Figure 2.

Overview of the reverse genetics systems for the generation of infectious bunyaviruses. (a) Schematic representation of the RNA polymerase (Pol) I/II-driven reverse genetics system. Plasmids, encoding the viral RNA segments under the control of cellular RNA pol I promoter, are transfected along with RNA pol II-driven supporter plasmids expressing the nucleocapsid protein, N, and viral RNA polymerase, L, into permissive mammalian cells. The viral RNA segments, which are synthesized from the RNA pol I-driven plasmids in the nucleus, undergo replication and transcription, mediated by the expressed N and L proteins, resulting in the amplification of viral RNA genome and production of viral proteins required for the successful recovery of infectious viruses. The right panel indicates the infectious bunyaviruses rescued using the RNA Pol I/II system along with the corresponding references (Refs). (b) Schematic representation of the T7 pol-driven reverse genetics system.

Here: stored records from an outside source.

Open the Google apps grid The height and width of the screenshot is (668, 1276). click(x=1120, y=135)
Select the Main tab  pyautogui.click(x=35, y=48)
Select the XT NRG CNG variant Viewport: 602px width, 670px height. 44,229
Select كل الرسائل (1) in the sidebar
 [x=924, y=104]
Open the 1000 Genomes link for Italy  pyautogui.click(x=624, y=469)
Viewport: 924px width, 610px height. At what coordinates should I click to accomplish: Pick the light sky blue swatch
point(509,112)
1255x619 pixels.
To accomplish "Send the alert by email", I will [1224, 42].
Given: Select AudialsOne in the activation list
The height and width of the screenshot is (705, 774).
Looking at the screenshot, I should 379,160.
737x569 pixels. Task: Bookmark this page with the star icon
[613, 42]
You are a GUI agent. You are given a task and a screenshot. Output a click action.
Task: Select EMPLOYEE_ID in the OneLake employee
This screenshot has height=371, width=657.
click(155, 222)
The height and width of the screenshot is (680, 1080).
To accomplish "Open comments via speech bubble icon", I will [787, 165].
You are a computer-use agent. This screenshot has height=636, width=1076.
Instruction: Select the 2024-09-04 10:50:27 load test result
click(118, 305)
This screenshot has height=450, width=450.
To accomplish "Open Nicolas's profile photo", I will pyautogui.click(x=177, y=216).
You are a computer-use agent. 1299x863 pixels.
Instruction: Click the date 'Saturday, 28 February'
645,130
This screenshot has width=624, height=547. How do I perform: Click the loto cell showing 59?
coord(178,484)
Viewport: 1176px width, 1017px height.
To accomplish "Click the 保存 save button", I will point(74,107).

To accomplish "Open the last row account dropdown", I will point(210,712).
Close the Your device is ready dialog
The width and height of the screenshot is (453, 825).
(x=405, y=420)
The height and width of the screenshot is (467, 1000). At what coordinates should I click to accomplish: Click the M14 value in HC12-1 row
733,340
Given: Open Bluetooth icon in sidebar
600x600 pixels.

Plasmids, encoding the viral RNA segments under the control of T7 pol-driven promoter, are co-transfected with supporter plasmids expressing N and L proteins into suitable cells transiently or stably expressing T7 RNA polymerase. The expressed N and L proteins drive the replication and transcription of viral RNA segments, which are produced from the T7 pol-driven plasmids in the cytoplasm, resulting in the accumulation of viral RNA genome and viral proteins necessary for the recovery of infectious viruses. The panel on the right displays the infectious bunyaviruses rescued using the T7 Pol system along with the corresponding references.